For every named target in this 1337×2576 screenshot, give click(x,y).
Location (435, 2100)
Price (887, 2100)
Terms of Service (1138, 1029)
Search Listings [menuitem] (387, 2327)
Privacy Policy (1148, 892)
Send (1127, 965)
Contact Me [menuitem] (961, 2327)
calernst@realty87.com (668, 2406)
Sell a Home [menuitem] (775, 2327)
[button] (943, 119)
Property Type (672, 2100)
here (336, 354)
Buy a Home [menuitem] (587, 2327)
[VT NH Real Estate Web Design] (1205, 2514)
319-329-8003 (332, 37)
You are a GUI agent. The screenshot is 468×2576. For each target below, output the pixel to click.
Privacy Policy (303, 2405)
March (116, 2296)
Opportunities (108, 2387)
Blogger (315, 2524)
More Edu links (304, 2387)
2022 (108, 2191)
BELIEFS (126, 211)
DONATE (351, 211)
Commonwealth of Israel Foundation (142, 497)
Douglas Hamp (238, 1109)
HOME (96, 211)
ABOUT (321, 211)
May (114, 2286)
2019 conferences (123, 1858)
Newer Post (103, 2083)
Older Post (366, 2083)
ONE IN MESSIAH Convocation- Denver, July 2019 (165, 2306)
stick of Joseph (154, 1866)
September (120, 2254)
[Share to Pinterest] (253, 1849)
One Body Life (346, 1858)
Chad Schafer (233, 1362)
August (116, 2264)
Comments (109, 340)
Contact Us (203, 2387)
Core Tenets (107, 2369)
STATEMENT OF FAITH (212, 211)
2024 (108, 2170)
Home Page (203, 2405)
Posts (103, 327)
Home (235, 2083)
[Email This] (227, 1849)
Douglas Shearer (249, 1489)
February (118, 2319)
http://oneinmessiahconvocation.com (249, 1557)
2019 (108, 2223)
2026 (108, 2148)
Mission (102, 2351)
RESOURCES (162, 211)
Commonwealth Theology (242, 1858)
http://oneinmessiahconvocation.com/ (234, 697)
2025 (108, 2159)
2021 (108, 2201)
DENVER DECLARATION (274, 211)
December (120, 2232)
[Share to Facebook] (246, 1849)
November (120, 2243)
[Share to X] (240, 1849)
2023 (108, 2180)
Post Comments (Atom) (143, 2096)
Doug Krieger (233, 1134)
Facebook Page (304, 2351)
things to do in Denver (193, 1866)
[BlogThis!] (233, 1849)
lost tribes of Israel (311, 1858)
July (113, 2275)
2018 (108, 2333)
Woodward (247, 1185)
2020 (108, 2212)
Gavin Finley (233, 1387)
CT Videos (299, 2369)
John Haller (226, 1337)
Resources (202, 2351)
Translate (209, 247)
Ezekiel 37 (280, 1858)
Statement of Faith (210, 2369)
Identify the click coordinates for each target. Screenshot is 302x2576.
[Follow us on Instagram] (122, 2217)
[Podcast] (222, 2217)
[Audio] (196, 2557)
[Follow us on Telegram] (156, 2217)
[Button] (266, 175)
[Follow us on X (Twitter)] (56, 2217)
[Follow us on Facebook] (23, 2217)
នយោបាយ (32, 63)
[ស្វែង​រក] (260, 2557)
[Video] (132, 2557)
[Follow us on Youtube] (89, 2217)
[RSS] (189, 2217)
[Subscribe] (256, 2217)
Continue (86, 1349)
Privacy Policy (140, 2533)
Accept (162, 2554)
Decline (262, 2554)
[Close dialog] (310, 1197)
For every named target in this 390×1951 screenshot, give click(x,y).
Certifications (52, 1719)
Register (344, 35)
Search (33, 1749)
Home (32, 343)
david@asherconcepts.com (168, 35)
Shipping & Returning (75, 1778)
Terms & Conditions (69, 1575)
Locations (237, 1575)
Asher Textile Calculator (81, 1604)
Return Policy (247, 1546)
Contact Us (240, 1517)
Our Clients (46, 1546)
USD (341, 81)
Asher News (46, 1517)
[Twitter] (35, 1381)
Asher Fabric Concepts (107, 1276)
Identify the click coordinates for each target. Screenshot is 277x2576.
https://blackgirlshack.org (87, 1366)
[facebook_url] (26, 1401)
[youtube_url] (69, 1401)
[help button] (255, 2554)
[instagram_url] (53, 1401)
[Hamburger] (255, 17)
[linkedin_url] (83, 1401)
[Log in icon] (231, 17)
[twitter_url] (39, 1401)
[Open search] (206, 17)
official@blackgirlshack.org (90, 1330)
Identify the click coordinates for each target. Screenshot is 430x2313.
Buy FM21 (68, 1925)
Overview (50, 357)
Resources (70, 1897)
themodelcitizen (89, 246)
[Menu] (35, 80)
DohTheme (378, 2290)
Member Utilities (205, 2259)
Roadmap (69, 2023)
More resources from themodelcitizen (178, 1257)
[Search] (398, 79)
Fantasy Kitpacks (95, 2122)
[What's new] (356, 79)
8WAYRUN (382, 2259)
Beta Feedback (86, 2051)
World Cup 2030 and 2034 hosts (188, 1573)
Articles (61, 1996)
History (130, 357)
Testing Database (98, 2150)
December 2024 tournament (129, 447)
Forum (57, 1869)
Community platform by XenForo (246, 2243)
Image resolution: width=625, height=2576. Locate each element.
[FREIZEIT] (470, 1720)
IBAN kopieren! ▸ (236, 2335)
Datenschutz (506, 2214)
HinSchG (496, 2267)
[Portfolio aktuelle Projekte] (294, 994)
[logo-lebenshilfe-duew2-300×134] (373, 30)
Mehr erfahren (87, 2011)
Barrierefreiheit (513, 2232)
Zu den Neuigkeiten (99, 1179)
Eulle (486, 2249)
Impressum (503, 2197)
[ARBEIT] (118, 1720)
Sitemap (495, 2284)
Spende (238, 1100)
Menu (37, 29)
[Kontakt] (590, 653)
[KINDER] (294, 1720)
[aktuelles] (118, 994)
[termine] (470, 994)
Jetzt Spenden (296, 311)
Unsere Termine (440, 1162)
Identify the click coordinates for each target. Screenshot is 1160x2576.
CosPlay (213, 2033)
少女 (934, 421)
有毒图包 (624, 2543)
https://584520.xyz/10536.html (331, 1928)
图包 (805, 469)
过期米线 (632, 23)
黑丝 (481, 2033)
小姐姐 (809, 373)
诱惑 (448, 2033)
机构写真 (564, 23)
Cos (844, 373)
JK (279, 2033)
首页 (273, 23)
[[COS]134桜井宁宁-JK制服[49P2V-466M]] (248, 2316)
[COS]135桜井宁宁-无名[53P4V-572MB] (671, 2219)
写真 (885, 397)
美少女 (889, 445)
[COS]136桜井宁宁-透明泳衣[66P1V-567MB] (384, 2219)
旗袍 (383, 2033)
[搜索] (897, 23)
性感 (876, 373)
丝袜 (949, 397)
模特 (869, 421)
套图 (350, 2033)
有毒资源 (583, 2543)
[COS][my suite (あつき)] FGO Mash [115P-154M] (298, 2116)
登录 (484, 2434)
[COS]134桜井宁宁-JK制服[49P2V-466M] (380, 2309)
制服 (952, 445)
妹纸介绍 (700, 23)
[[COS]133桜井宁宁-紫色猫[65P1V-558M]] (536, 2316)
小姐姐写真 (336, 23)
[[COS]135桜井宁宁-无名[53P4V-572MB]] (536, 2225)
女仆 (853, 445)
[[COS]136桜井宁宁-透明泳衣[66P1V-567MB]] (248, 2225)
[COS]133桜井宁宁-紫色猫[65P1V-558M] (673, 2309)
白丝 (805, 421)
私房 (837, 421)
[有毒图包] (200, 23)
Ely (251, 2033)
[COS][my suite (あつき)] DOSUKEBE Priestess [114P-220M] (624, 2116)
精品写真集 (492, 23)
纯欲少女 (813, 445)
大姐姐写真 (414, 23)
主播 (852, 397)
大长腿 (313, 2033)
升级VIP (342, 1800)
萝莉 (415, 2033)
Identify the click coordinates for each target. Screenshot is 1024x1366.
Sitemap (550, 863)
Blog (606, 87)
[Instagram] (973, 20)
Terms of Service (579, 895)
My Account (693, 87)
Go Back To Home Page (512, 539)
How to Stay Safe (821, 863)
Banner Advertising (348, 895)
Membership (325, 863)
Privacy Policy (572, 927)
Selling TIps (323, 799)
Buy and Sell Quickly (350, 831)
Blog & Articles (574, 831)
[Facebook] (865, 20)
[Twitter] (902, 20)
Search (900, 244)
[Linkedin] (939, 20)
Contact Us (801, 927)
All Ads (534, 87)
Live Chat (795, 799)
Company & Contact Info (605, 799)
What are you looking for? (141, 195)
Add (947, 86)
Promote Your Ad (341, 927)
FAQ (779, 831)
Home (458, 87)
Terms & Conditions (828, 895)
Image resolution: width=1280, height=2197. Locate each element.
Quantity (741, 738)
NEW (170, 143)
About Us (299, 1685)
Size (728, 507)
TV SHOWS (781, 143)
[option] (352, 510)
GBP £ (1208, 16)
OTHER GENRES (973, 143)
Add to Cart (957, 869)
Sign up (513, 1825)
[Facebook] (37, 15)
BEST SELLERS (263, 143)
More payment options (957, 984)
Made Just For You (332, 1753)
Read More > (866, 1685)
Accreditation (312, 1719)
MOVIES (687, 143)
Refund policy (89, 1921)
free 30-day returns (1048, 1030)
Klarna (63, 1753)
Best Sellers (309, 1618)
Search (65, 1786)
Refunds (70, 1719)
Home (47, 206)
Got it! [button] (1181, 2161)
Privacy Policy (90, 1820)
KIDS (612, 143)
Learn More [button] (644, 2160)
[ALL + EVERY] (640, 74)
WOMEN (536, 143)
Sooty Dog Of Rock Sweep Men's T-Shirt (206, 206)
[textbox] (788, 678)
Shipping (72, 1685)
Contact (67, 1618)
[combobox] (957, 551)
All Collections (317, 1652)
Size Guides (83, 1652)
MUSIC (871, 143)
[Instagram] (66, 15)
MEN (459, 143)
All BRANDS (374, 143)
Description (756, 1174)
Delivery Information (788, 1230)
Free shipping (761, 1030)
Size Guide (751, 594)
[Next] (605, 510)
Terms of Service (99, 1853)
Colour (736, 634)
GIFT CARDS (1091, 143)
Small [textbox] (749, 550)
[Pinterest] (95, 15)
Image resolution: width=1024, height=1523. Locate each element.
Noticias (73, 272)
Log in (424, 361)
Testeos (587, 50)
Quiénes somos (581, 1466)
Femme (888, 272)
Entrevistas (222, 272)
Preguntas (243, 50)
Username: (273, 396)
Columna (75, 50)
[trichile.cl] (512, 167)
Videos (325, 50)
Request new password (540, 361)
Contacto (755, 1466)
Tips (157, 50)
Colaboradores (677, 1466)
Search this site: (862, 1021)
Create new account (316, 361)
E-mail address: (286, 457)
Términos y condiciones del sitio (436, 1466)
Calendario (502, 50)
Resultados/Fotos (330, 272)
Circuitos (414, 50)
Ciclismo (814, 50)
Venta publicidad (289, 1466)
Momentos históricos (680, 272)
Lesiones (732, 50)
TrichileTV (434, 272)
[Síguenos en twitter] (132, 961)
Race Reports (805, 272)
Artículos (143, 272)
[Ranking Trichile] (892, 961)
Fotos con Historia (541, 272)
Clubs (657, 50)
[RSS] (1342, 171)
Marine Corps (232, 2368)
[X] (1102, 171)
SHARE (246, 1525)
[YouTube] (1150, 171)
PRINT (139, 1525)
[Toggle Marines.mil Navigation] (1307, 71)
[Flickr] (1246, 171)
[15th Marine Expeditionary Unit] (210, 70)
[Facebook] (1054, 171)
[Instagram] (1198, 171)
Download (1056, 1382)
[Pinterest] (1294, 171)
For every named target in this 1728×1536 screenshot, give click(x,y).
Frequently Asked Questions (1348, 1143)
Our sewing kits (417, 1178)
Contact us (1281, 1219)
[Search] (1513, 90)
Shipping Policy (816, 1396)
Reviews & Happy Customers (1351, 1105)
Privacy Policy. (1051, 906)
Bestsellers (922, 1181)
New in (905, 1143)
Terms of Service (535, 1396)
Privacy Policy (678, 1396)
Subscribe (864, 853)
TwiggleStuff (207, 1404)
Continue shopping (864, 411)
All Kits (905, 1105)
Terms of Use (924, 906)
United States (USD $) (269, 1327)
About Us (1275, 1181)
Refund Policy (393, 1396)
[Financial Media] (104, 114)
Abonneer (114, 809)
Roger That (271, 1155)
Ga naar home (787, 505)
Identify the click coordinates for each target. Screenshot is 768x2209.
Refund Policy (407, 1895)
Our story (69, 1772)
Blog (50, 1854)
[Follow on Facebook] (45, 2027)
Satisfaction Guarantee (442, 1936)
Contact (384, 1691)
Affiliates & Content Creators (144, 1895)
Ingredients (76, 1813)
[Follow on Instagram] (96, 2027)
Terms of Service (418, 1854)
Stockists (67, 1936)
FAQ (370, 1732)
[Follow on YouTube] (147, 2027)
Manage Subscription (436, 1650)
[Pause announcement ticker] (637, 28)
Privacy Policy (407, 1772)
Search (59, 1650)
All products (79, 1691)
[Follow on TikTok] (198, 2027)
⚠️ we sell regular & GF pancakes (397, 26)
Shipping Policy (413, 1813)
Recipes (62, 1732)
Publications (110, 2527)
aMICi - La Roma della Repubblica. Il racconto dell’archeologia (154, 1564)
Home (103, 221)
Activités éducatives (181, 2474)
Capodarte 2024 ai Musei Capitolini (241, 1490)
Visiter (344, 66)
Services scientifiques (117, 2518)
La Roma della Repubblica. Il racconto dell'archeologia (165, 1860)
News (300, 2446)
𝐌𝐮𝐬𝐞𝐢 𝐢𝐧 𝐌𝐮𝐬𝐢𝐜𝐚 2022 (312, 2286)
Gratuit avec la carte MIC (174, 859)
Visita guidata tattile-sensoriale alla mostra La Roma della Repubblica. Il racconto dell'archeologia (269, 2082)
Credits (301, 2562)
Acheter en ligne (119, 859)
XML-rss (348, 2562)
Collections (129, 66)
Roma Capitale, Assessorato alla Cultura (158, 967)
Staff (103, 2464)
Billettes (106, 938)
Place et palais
-- -- --
■ Task to complete ■
Of the lines above, extract only those from the line with "[COS]134桜井宁宁-JK制服[49P2V-466M] (380, 2309)" to the line with "About Us (299, 1685)", both included, exactly as written.

■ Expected answer ■
[COS]134桜井宁宁-JK制服[49P2V-466M] (380, 2309)
制服 (952, 445)
妹纸介绍 (700, 23)
[[COS]133桜井宁宁-紫色猫[65P1V-558M]] (536, 2316)
小姐姐写真 (336, 23)
[[COS]135桜井宁宁-无名[53P4V-572MB]] (536, 2225)
女仆 (853, 445)
[[COS]136桜井宁宁-透明泳衣[66P1V-567MB]] (248, 2225)
[COS]133桜井宁宁-紫色猫[65P1V-558M] (673, 2309)
白丝 (805, 421)
私房 (837, 421)
[有毒图包] (200, 23)
Ely (251, 2033)
[COS][my suite (あつき)] DOSUKEBE Priestess [114P-220M] (624, 2116)
精品写真集 (492, 23)
纯欲少女 (813, 445)
大姐姐写真 (414, 23)
主播 (852, 397)
大长腿 (313, 2033)
升级VIP (342, 1800)
萝莉 (415, 2033)
Identify the click coordinates for each target. Screenshot is 1024x1366.
Sitemap (550, 863)
Blog (606, 87)
[Instagram] (973, 20)
Terms of Service (579, 895)
My Account (693, 87)
Go Back To Home Page (512, 539)
How to Stay Safe (821, 863)
Banner Advertising (348, 895)
Membership (325, 863)
Privacy Policy (572, 927)
Selling TIps (323, 799)
Buy and Sell Quickly (350, 831)
Blog & Articles (574, 831)
[Facebook] (865, 20)
[Twitter] (902, 20)
Search (900, 244)
[Linkedin] (939, 20)
Contact Us (801, 927)
All Ads (534, 87)
Live Chat (795, 799)
Company & Contact Info (605, 799)
What are you looking for? (141, 195)
Add (947, 86)
Promote Your Ad (341, 927)
FAQ (779, 831)
Home (458, 87)
Terms & Conditions (828, 895)
Image resolution: width=1280, height=2197. Locate each element.
Quantity (741, 738)
NEW (170, 143)
About Us (299, 1685)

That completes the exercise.